You are completely missing the point of the Bayesian interpretation of probability and I'm not really sure how to explain it any better.
Let's say you have to bet money on whether or not P=NP will be proven next year. You get to choose the odds you are willing to take it at, and you want to do it so that you will win the most amount of money on average. The on average is the important part.
So if you say you are 99% sure that it won't, that merely means you would make a bet where you will pay $1 if it doesn't happen, and get $100 if it does. If you made a hundred such bets and lost only 1% of the time, you would walk away with just as much money as you started with.
The point of the thought experiment is you don't get the luxury of saying "I don't know", you have to actually make a decision of how certain you are. And you can't take 10 years to calculate how certain you are mathematically either, you have to make a decision. And it's all probabilistic. You decide what bet to take based on how likely you think it is to happen. This is how we make most our decisions. We couldn't go about our daily lives if we didn't do this.

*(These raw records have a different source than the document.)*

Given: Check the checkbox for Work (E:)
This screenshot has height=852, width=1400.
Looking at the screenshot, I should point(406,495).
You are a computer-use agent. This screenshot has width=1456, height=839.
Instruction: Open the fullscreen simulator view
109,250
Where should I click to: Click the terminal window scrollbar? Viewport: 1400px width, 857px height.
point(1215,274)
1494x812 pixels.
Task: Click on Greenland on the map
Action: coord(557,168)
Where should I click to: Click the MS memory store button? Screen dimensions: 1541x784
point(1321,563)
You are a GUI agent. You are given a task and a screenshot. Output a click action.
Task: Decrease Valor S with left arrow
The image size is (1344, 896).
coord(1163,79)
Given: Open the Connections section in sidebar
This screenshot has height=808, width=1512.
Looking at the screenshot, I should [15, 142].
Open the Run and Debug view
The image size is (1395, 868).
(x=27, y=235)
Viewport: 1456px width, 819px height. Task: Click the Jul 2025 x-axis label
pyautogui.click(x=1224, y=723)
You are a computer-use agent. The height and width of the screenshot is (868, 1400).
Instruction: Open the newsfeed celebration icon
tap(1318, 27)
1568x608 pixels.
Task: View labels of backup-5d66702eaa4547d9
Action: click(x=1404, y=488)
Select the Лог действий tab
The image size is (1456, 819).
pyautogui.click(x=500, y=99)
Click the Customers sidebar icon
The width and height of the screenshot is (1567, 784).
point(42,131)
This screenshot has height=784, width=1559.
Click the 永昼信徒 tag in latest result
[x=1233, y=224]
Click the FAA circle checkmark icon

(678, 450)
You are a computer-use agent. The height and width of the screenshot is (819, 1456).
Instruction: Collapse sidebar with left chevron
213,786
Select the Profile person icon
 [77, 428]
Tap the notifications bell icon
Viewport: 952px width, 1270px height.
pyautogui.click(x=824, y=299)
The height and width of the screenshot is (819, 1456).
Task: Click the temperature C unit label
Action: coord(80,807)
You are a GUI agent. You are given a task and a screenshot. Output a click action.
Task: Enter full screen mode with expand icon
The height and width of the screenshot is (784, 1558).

I don't think it's an association fallacy. I am not saying "All claims religions made in the past turned out to be false when tested, therefore all religious claims are guaranteed to be false." I was just trying to point out the history of religions removing more and more of the actual testable claims. Because the testable claims are all that's left, since everything else has long since been proven to be false.
It sounds like we are talking past each other slightly. It sounds like you are trying to produce the probability that a proof is found that P=NP in a given year. However, I'm asking for the probability that ultimately P=NP. What would you average that over? What would your input data be?
I understand that people work up all sorts of heuristics for their daily lives, but that doesn't constitute scientific proof. There still just heuristics.
> Because the testable claims are all that's left, since everything else has long since been proven to be false
How can testable claims be all that's left. If it's testable then it can be proven or disproven. Did you mean untestable?
I posted a similar comment above, but this completely misunderstands probability theory. If you can't prove something 100% true or 0% true there is still an inbetween more than "equally valid or invald." Something could have a 0.00001% chance of being true or a 99% chance of being true.
In the space of all possible explanations, the chance of religion being the correct one is exceedingly small. Especially if you consider Occam's Razor that simpler explanations are more likely to be correct. Religion is a very over-complicated explanation.